▼
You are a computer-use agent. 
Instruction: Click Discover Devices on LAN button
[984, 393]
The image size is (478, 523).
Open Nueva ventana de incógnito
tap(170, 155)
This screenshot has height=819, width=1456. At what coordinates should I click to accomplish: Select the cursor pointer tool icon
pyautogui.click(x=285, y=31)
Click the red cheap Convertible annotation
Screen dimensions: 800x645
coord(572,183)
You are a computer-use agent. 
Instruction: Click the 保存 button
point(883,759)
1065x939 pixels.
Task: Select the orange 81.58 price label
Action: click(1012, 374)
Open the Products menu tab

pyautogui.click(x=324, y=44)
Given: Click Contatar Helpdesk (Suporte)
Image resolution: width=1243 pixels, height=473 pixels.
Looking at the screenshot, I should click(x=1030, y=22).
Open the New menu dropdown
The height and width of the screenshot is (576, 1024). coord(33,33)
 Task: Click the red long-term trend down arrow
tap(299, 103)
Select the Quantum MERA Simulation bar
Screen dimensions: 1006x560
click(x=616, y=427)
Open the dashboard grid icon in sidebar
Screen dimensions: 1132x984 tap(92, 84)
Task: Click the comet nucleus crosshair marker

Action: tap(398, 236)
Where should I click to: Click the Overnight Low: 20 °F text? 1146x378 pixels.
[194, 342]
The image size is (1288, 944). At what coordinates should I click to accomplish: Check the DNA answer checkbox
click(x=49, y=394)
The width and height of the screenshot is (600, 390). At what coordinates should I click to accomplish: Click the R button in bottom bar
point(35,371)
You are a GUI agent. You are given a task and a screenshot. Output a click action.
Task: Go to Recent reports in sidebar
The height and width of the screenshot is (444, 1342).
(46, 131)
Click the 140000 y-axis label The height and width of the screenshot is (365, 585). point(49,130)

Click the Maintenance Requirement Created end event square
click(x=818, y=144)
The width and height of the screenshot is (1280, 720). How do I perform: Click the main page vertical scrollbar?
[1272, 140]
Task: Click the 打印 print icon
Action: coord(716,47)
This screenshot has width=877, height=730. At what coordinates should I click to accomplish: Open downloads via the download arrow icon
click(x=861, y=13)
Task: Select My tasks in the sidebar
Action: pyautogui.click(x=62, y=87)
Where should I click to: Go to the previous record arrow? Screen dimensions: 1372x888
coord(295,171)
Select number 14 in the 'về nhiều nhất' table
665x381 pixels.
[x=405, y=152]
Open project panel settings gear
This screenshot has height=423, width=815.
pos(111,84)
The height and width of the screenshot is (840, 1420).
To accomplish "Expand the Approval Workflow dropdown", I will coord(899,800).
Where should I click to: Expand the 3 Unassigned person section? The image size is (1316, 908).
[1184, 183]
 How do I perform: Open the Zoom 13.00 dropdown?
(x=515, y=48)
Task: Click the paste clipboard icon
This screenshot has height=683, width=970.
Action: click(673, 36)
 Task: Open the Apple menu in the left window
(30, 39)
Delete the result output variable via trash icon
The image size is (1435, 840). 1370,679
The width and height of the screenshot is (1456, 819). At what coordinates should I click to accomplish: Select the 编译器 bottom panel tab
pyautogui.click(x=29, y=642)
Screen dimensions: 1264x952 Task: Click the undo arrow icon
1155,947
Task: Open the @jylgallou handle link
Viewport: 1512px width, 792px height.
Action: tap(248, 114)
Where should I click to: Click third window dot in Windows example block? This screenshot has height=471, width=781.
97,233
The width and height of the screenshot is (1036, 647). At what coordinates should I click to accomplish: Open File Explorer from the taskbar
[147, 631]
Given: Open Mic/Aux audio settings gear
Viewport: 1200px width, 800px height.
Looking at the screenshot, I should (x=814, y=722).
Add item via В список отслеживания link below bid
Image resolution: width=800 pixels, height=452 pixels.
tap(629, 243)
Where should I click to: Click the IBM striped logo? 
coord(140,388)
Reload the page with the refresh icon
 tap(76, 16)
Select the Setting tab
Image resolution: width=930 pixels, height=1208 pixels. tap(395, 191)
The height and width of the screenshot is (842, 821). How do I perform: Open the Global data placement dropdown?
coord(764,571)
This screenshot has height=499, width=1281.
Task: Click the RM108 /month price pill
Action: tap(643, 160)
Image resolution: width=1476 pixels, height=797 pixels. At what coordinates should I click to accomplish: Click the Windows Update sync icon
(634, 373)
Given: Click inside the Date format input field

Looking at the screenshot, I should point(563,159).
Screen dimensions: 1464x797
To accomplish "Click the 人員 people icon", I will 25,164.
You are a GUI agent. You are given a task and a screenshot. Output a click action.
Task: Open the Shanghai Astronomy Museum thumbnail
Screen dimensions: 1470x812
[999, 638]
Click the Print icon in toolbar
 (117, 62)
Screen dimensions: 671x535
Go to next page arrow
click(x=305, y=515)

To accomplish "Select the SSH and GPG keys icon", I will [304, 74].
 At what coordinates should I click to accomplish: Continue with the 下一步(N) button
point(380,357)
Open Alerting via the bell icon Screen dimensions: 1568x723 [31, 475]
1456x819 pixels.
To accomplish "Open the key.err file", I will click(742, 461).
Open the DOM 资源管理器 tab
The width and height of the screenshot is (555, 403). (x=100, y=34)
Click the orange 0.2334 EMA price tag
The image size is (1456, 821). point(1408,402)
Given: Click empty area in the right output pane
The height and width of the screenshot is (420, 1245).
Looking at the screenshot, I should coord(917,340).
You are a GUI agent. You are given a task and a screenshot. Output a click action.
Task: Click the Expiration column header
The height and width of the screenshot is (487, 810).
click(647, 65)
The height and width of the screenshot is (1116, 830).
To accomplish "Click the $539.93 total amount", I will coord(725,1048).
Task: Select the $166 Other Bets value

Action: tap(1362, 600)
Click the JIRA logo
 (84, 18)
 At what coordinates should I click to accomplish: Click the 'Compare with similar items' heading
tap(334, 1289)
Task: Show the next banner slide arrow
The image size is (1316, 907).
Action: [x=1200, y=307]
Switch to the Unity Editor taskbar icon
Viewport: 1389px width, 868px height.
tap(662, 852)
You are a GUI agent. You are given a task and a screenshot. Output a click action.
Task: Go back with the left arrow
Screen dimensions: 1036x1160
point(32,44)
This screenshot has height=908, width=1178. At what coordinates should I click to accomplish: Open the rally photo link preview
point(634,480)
▲
Exercise> Copy out every one of the records above word for word, without changing anything.

Solution>
You are a computer-use agent. 
Instruction: Click Discover Devices on LAN button
[984, 393]
The image size is (478, 523).
Open Nueva ventana de incógnito
tap(170, 155)
This screenshot has height=819, width=1456. At what coordinates should I click to accomplish: Select the cursor pointer tool icon
pyautogui.click(x=285, y=31)
Click the red cheap Convertible annotation
Screen dimensions: 800x645
coord(572,183)
You are a computer-use agent. 
Instruction: Click the 保存 button
point(883,759)
1065x939 pixels.
Task: Select the orange 81.58 price label
Action: click(1012, 374)
Open the Products menu tab

pyautogui.click(x=324, y=44)
Given: Click Contatar Helpdesk (Suporte)
Image resolution: width=1243 pixels, height=473 pixels.
Looking at the screenshot, I should click(x=1030, y=22).
Open the New menu dropdown
The height and width of the screenshot is (576, 1024). coord(33,33)
 Task: Click the red long-term trend down arrow
tap(299, 103)
Select the Quantum MERA Simulation bar
Screen dimensions: 1006x560
click(x=616, y=427)
Open the dashboard grid icon in sidebar
Screen dimensions: 1132x984 tap(92, 84)
Task: Click the comet nucleus crosshair marker

Action: tap(398, 236)
Where should I click to: Click the Overnight Low: 20 °F text? 1146x378 pixels.
[194, 342]
The image size is (1288, 944). At what coordinates should I click to accomplish: Check the DNA answer checkbox
click(x=49, y=394)
The width and height of the screenshot is (600, 390). At what coordinates should I click to accomplish: Click the R button in bottom bar
point(35,371)
You are a GUI agent. You are given a task and a screenshot. Output a click action.
Task: Go to Recent reports in sidebar
The height and width of the screenshot is (444, 1342).
(46, 131)
Click the 140000 y-axis label The height and width of the screenshot is (365, 585). point(49,130)

Click the Maintenance Requirement Created end event square
click(x=818, y=144)
The width and height of the screenshot is (1280, 720). How do I perform: Click the main page vertical scrollbar?
[1272, 140]
Task: Click the 打印 print icon
Action: coord(716,47)
This screenshot has width=877, height=730. At what coordinates should I click to accomplish: Open downloads via the download arrow icon
click(x=861, y=13)
Task: Select My tasks in the sidebar
Action: pyautogui.click(x=62, y=87)
Where should I click to: Go to the previous record arrow? Screen dimensions: 1372x888
coord(295,171)
Select number 14 in the 'về nhiều nhất' table
665x381 pixels.
[x=405, y=152]
Open project panel settings gear
This screenshot has height=423, width=815.
pos(111,84)
The height and width of the screenshot is (840, 1420).
To accomplish "Expand the Approval Workflow dropdown", I will coord(899,800).
Where should I click to: Expand the 3 Unassigned person section? The image size is (1316, 908).
[1184, 183]
 How do I perform: Open the Zoom 13.00 dropdown?
(x=515, y=48)
Task: Click the paste clipboard icon
This screenshot has height=683, width=970.
Action: click(673, 36)
 Task: Open the Apple menu in the left window
(30, 39)
Delete the result output variable via trash icon
The image size is (1435, 840). 1370,679
The width and height of the screenshot is (1456, 819). At what coordinates should I click to accomplish: Select the 编译器 bottom panel tab
pyautogui.click(x=29, y=642)
Screen dimensions: 1264x952 Task: Click the undo arrow icon
1155,947
Task: Open the @jylgallou handle link
Viewport: 1512px width, 792px height.
Action: tap(248, 114)
Where should I click to: Click third window dot in Windows example block? This screenshot has height=471, width=781.
97,233
The width and height of the screenshot is (1036, 647). At what coordinates should I click to accomplish: Open File Explorer from the taskbar
[147, 631]
Given: Open Mic/Aux audio settings gear
Viewport: 1200px width, 800px height.
Looking at the screenshot, I should (x=814, y=722).
Add item via В список отслеживания link below bid
Image resolution: width=800 pixels, height=452 pixels.
tap(629, 243)
Where should I click to: Click the IBM striped logo? 
coord(140,388)
Reload the page with the refresh icon
 tap(76, 16)
Select the Setting tab
Image resolution: width=930 pixels, height=1208 pixels. tap(395, 191)
The height and width of the screenshot is (842, 821). How do I perform: Open the Global data placement dropdown?
coord(764,571)
This screenshot has height=499, width=1281.
Task: Click the RM108 /month price pill
Action: tap(643, 160)
Image resolution: width=1476 pixels, height=797 pixels. At what coordinates should I click to accomplish: Click the Windows Update sync icon
(634, 373)
Given: Click inside the Date format input field

Looking at the screenshot, I should point(563,159).
Screen dimensions: 1464x797
To accomplish "Click the 人員 people icon", I will 25,164.
You are a GUI agent. You are given a task and a screenshot. Output a click action.
Task: Open the Shanghai Astronomy Museum thumbnail
Screen dimensions: 1470x812
[999, 638]
Click the Print icon in toolbar
 (117, 62)
Screen dimensions: 671x535
Go to next page arrow
click(x=305, y=515)

To accomplish "Select the SSH and GPG keys icon", I will [304, 74].
 At what coordinates should I click to accomplish: Continue with the 下一步(N) button
point(380,357)
Open Alerting via the bell icon Screen dimensions: 1568x723 [31, 475]
1456x819 pixels.
To accomplish "Open the key.err file", I will click(742, 461).
Open the DOM 资源管理器 tab
The width and height of the screenshot is (555, 403). (x=100, y=34)
Click the orange 0.2334 EMA price tag
The image size is (1456, 821). point(1408,402)
Given: Click empty area in the right output pane
The height and width of the screenshot is (420, 1245).
Looking at the screenshot, I should coord(917,340).
You are a GUI agent. You are given a task and a screenshot. Output a click action.
Task: Click the Expiration column header
The height and width of the screenshot is (487, 810).
click(647, 65)
The height and width of the screenshot is (1116, 830).
To accomplish "Click the $539.93 total amount", I will coord(725,1048).
Task: Select the $166 Other Bets value

Action: tap(1362, 600)
Click the JIRA logo
 (84, 18)
 At what coordinates should I click to accomplish: Click the 'Compare with similar items' heading
tap(334, 1289)
Task: Show the next banner slide arrow
The image size is (1316, 907).
Action: [x=1200, y=307]
Switch to the Unity Editor taskbar icon
Viewport: 1389px width, 868px height.
tap(662, 852)
You are a GUI agent. You are given a task and a screenshot. Output a click action.
Task: Go back with the left arrow
Screen dimensions: 1036x1160
point(32,44)
This screenshot has height=908, width=1178. At what coordinates should I click to accomplish: Open the rally photo link preview
point(634,480)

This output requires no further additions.